* [Exercise objective] Quote the records word for word, starting at their first line and ending at the line that contains "click(19, 6)", with that line included.

--- Begin ---

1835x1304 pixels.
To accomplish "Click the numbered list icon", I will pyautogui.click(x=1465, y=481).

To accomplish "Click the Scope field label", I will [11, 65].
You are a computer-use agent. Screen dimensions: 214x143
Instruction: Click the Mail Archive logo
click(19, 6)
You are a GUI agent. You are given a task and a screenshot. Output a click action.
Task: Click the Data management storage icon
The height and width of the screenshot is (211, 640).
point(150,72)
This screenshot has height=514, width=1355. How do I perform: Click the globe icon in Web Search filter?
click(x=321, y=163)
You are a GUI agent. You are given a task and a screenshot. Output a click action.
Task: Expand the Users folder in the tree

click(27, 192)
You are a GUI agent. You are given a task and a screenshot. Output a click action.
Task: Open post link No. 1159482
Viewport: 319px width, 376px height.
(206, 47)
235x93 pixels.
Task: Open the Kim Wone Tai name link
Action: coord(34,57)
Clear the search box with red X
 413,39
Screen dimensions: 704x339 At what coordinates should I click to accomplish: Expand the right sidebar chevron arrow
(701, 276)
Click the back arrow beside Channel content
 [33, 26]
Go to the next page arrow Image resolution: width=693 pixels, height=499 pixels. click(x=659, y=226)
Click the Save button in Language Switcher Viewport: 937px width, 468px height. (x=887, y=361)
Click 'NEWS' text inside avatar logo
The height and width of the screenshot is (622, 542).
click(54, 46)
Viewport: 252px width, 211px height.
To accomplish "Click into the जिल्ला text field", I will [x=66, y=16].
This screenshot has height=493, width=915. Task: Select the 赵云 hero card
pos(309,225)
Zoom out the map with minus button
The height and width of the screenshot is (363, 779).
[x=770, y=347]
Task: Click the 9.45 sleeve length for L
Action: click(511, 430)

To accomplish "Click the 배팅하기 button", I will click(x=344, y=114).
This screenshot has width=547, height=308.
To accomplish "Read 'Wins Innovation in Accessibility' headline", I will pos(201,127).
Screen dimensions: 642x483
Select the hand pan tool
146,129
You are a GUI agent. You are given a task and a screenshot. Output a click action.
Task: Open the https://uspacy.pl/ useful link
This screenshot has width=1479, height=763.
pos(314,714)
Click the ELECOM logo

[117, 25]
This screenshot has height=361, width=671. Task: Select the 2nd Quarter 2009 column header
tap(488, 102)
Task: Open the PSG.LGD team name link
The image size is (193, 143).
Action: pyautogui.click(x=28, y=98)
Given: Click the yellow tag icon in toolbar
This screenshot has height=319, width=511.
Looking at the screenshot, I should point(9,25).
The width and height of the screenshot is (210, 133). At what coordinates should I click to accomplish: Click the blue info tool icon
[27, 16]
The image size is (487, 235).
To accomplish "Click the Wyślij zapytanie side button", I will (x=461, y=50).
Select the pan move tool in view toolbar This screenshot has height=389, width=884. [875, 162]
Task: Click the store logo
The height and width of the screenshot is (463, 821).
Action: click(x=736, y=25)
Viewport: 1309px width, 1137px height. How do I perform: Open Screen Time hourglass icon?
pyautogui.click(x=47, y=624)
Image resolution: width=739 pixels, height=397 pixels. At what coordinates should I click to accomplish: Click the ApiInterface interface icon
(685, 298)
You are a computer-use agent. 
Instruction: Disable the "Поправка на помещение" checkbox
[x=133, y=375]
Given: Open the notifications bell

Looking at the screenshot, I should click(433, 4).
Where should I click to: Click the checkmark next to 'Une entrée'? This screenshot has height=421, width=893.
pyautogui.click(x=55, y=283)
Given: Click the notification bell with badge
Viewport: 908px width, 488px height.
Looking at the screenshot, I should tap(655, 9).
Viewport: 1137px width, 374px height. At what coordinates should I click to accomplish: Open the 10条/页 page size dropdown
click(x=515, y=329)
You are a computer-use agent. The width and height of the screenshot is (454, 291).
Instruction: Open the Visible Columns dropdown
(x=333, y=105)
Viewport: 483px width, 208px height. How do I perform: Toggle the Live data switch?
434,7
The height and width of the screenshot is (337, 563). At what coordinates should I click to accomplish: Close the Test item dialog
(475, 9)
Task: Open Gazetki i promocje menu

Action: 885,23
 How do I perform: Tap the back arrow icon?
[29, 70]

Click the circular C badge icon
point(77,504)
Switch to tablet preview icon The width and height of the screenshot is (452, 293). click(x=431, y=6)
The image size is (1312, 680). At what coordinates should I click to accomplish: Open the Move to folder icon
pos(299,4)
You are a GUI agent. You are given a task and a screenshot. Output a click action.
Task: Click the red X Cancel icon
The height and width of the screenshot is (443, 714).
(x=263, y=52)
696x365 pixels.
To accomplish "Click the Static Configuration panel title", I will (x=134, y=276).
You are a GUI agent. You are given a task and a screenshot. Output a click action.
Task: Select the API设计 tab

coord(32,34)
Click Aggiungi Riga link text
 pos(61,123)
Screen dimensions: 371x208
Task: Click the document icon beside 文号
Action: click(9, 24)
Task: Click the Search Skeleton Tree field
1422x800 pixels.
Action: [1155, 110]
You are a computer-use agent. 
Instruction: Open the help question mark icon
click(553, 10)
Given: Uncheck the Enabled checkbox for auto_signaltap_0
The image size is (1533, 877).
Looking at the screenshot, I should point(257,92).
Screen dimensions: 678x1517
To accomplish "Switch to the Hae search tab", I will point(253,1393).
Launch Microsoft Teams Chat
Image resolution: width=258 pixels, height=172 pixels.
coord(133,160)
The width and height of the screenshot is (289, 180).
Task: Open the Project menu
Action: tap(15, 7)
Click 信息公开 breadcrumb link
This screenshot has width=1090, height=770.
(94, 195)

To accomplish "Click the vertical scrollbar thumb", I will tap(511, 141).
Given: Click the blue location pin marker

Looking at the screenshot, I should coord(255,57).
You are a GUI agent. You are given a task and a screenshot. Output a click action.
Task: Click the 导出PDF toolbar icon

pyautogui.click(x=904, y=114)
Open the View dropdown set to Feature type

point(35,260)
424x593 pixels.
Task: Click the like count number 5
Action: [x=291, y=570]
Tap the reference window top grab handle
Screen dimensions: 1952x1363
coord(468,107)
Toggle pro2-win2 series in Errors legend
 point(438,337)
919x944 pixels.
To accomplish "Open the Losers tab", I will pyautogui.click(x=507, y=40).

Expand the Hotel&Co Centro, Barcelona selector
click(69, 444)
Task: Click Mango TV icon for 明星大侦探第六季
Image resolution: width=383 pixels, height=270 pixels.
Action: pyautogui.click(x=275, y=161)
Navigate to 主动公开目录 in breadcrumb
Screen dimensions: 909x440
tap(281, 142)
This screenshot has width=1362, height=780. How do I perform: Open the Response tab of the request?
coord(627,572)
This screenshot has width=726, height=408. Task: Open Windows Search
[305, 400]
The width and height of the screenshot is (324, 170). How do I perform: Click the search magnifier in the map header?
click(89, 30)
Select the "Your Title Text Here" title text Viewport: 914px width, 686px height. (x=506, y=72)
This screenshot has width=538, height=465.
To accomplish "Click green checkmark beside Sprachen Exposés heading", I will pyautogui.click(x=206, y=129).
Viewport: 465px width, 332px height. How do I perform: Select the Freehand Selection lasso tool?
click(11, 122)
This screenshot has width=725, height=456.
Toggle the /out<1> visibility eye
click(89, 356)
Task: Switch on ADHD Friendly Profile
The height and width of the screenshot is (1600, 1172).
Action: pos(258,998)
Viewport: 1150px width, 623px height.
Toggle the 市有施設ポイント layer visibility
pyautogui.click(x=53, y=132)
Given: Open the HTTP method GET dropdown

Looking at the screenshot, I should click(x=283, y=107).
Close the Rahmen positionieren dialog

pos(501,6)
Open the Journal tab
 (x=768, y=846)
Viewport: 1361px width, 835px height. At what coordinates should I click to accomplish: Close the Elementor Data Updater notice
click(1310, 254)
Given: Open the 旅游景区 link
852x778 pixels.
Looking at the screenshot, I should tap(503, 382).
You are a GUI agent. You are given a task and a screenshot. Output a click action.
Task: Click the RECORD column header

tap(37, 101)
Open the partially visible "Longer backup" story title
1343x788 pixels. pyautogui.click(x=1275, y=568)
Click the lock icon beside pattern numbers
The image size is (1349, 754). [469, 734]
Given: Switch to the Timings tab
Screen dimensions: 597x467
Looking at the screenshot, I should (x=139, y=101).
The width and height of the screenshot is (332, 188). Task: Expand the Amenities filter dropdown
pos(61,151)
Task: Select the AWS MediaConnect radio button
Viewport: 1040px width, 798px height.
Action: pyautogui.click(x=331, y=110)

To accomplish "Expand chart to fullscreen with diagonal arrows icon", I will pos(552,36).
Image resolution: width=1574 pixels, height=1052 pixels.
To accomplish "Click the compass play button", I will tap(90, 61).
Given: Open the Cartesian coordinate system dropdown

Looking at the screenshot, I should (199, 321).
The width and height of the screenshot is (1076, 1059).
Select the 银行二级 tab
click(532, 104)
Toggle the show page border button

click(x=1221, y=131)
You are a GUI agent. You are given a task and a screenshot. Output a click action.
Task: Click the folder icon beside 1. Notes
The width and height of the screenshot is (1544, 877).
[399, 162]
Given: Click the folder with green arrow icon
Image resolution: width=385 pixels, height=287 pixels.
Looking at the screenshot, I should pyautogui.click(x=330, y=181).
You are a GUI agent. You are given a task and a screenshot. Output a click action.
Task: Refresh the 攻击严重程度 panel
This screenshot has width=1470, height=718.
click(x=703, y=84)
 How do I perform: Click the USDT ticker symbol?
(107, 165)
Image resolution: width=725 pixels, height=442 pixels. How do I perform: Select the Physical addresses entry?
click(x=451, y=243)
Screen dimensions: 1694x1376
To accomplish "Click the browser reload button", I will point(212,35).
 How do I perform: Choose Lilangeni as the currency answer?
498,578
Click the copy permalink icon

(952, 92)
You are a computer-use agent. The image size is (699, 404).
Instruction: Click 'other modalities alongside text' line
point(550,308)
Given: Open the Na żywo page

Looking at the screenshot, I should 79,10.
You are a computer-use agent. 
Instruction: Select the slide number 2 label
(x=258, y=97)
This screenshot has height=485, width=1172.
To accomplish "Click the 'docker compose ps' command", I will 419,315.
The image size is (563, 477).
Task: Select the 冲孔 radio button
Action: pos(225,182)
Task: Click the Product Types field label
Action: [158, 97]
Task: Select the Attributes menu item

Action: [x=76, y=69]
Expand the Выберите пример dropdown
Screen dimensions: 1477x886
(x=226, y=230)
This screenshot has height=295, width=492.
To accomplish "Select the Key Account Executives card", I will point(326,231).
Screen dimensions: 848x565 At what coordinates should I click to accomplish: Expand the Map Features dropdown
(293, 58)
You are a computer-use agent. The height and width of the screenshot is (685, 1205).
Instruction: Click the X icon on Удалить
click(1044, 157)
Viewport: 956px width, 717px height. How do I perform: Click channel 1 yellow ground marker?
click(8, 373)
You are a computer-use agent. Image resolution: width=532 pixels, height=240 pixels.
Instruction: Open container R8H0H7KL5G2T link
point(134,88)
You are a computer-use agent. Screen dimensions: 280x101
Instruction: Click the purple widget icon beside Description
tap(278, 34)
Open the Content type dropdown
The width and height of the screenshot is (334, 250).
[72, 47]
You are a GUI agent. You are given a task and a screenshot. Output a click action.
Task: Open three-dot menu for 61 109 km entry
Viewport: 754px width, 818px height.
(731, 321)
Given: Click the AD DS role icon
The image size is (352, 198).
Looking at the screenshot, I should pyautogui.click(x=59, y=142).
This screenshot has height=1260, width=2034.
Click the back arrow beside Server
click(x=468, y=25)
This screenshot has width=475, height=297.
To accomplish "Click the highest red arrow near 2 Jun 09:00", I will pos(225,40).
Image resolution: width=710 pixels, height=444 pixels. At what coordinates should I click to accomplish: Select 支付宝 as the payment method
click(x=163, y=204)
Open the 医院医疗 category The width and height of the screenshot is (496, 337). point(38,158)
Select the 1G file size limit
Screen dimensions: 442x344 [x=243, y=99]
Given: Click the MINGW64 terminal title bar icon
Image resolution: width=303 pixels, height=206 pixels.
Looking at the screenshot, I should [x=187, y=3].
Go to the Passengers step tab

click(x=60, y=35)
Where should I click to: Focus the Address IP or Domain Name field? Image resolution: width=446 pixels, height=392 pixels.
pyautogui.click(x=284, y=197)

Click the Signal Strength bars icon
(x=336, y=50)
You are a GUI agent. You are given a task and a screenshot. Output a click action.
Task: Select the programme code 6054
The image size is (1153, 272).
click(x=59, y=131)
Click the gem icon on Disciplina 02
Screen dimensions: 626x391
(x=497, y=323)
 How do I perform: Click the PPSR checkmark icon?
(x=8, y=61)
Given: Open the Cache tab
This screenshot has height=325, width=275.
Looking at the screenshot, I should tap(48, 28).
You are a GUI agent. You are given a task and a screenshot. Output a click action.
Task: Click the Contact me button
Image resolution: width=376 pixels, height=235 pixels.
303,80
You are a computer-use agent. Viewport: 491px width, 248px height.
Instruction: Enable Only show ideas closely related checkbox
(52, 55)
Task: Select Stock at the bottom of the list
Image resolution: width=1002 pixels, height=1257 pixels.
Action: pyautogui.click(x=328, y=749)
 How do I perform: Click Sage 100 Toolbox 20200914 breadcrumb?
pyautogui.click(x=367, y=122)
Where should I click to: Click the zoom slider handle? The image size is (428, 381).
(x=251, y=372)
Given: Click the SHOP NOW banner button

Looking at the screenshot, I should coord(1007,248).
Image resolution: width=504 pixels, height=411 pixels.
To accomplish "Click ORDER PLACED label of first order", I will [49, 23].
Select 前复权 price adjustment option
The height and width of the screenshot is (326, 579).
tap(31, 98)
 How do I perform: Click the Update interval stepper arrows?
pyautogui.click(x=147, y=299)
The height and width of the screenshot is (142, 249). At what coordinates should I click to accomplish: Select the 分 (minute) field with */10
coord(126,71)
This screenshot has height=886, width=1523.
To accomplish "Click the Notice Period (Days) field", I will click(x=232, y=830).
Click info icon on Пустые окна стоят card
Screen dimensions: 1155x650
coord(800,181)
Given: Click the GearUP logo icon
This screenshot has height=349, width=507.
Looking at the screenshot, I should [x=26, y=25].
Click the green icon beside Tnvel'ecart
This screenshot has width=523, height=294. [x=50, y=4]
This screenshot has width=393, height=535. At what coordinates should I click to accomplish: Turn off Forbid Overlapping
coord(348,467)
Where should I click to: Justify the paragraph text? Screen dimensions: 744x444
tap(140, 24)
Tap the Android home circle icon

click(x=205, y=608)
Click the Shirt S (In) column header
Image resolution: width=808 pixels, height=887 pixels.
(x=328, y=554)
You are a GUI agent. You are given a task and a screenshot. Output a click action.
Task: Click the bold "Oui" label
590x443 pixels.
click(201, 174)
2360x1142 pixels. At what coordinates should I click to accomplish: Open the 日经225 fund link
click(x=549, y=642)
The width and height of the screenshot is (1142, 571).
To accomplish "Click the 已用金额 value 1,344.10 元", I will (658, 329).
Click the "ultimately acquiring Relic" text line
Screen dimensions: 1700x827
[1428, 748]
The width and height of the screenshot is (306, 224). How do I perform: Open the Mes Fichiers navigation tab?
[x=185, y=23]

--- End ---

* [Completed exercise]
1835x1304 pixels.
To accomplish "Click the numbered list icon", I will pyautogui.click(x=1465, y=481).

To accomplish "Click the Scope field label", I will [11, 65].
You are a computer-use agent. Screen dimensions: 214x143
Instruction: Click the Mail Archive logo
click(19, 6)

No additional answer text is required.